In Ontario, roughly 140 workers at CFB Kingston and another 140 at CFB Petawawa will be on strike Monday, the union said, along with about 70 employees in the nation's capital.

"It's absolutely critical [work]," said June Winger, national president for the union, which is a component of the Public Service Alliance of Canada (PSAC).

"The military have their own family and their own way of life, really, on these bases. And without [those employees] there to help them with that, there is no way that they could actually function."

June Winger, president of the Union of National Defence Employees, says the investigation into Krystina MacLean, who complained about a toxic environment along the naval docks in Esquimalt, BC, was "deeply flawed."
June Winger, president of the Union of National Defence Employees, says the investigation into Krystina MacLean, who complained about a toxic environment along the naval docks in Esquimalt, BC, was "deeply flawed."

June Winger, president of the Union of National Defence Employees, says the pay discrepancies between the civilian base workers and other members of the federal public service doing similar work don't make sense. (CBC News)

Wages main issue, says union 

The staff involved in the strike are with the Non-Public Funds (NPF) group, which runs CFMWS.

It's a separate agency from the Department of National Defence.

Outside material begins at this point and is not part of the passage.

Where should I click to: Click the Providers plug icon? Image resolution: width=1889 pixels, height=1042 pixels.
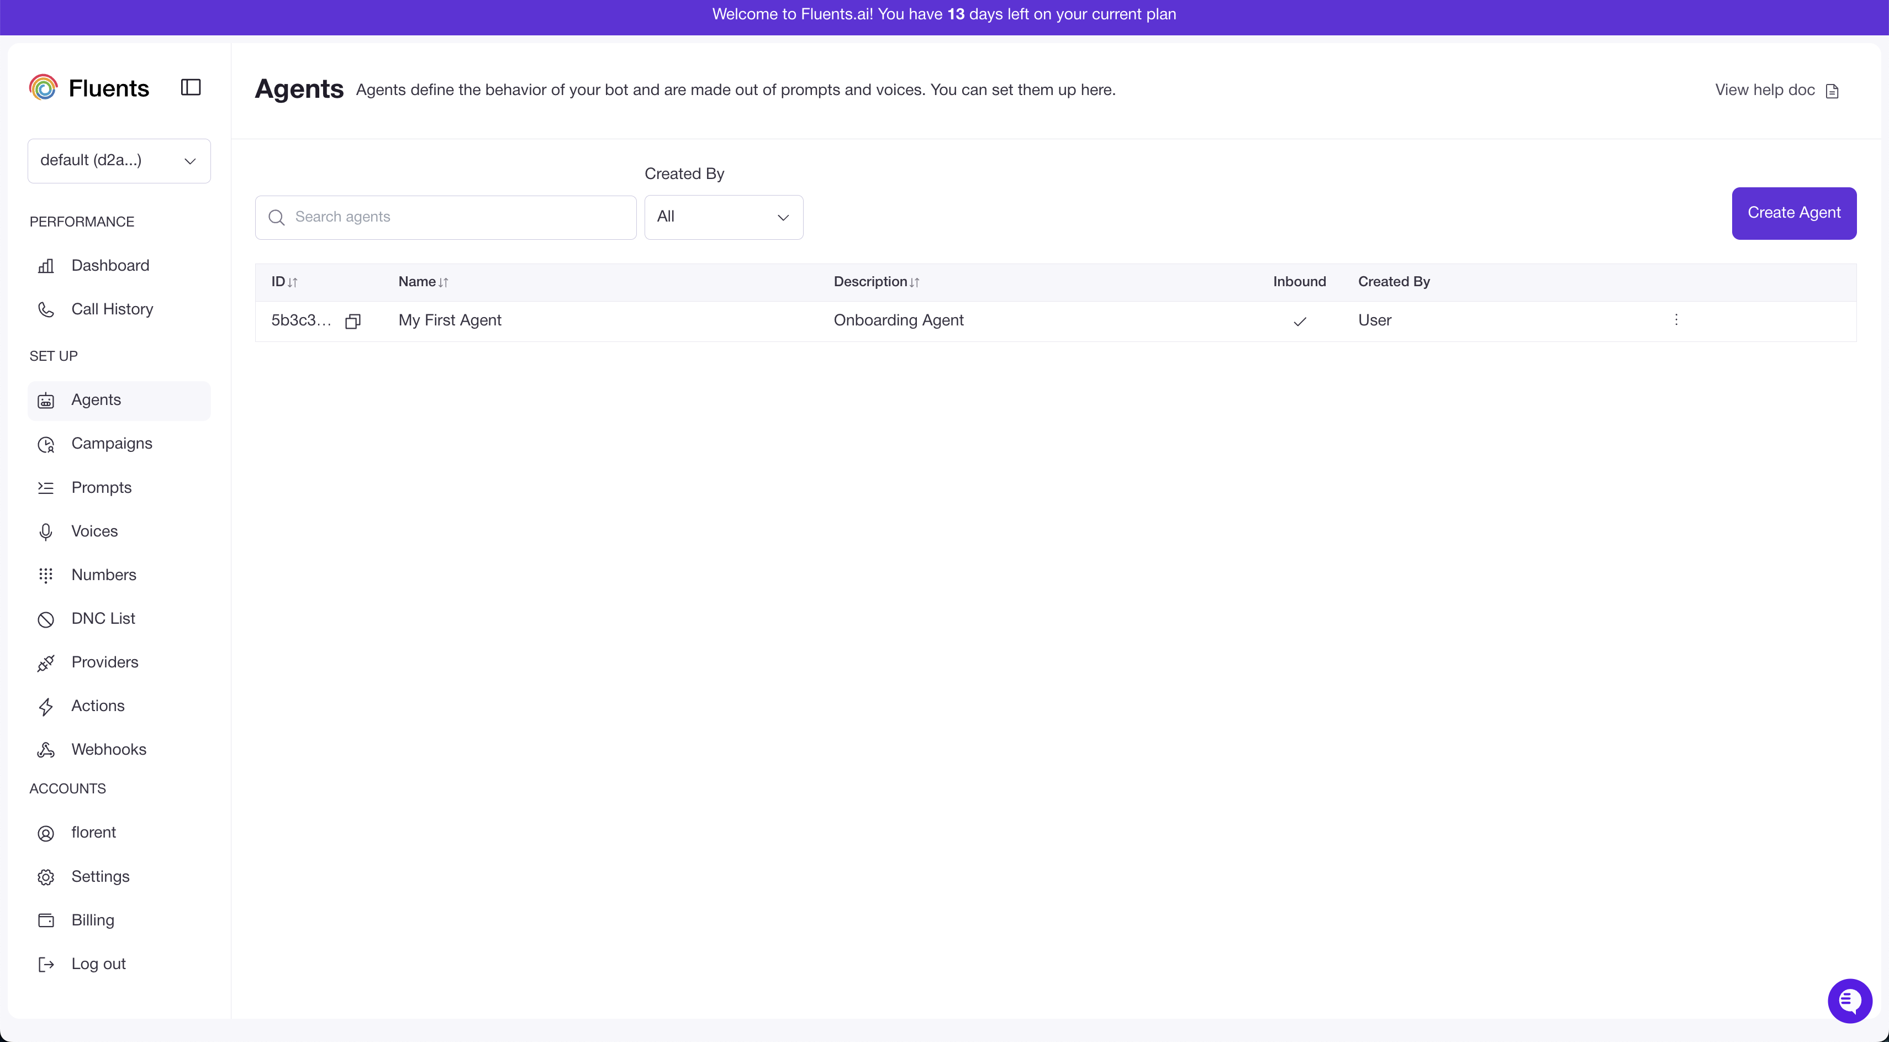45,663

While their workers are considered part of the federal public service, the union says they're not covered under the Public Service Employment Act and are paid different wages that someone else in the public service doing a similar job.

In a press release, the union said it was pushing for an "equitable national pay scale," noting there are large wage discrepancies for workers doing the same job across the country.

For example, NPF shipping and receiving clerks at CFB Petawawa make $17.19 an hour, less than one dollar above minimum wage and 54 per cent less than "public service workers doing comparable work in the core public service," that press release said.

"It just doesn't make any sense," said Winger.

"We don't do that for any of the national defence employees and we certainly don't do that to any of our Canadian Armed Forces members. I don't know why they think that this is reasonable to do this with our lowest-paid public servants in Canada."

Employer seeking 'swift and positive outcome'

Picket lines will be set up Monday in public areas in front of the bases and offices where workers are on strike, the union said.

In a statement to CBC, CFMWS said it regrets they couldn't reach a deal with the union.

"We remain open to further negotiations to reach an agreement as required and we remain committed to a swift and positive outcome for all parties involved," said Ian Poulter, the CEO for CFMWS.

"We are steadfast in our commitment to our Canadian Armed Forces communities and hope to mitigate any disruptions to services as much as possible."

Poulter's statement also said CFMWS was prepared for strike action and that services "will continue to be available through contingency plans where applicable".

The CFMWS has not clarified who exactly would be doing that contingency work, although a media representative said they would look into it.

The union is also alleging CFMWS chose not to support PSAC in continuing workers' benefits while they're on strike, including maternity leave top-ups — a normal practice in the core public service, Winger said.

"This is such a shameful position for government to take on their own members when they're talking about having health-care benefits for everybody across the country," she said.

"They're removing them from their own employees. It's disgusting."

CFMWS did not answer CBC's questions regarding employees' benefits during the strike.